Slurm Workload Manager

Slurm is an open-source resource manager and job scheduler originally created by people at the Livermore Computing Center and now installed in many of the Top500 supercomputers, including XStream.

Submit a job

Slurm supports a variety of job submission techniques. By accurately requesting the resources you need, you’ll be able to get your work done.

A job consists in two parts: resource requests and job steps. Resource requests consist in a number of CPUs, GPUs, computing expected duration, amount of memory, etc. Job steps describe tasks that must be done, software which must be run.

The typical way of creating a job is to write a submission script. A submission script is a shell script, e.g. a Bash script, whose first comments, if they are prefixed with SBATCH, are understood by Slurm as parameters describing resource requests and other submissions options. You can get the complete list of parameters from the sbatch manpage (man sbatch).

Slurm will ignore all lines after the first blank line, even the ones containing SBATCH. Always put your SBATCH parameters at the top of your batch script.

The script itself is a job step. Other job steps are created with the srun command.

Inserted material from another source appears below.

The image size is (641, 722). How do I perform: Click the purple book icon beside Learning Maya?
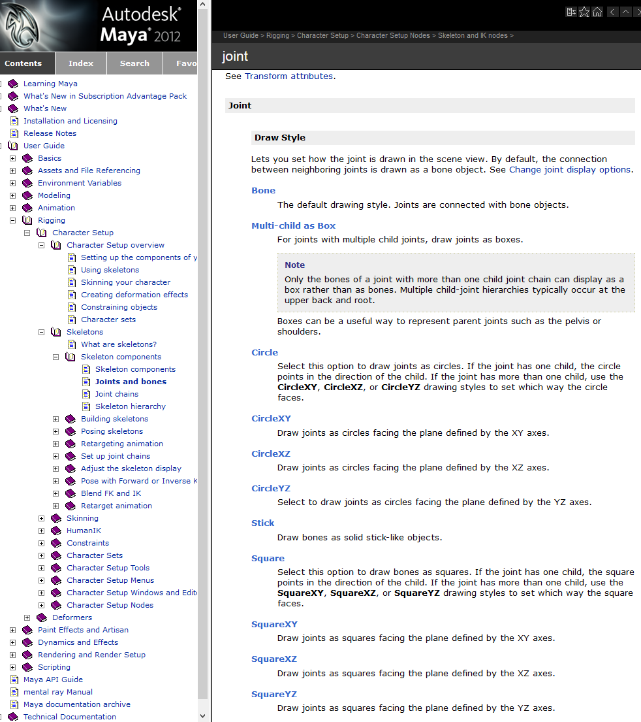[13, 84]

For instance, the following script, hypothetically named submit.sh,

#!/bin/bash
#
#SBATCH --job-name=test
#SBATCH --output=res_%j.txt
#
#SBATCH --time=10:00
#SBATCH --ntasks=1
#SBATCH --cpus-per-task=1
#SBATCH --mem-per-cpu=500
#SBATCH --gres gpu:1

srun hostname
srun sleep 60

would request one task with one CPU and one GPU for 10 minutes, along with 500 MB of RAM, in the default partition. When started, the job would run a first job step srun hostname, which will launch the command hostname on the node on which the requested CPU was allocated. Then, a second job step will start the sleep command.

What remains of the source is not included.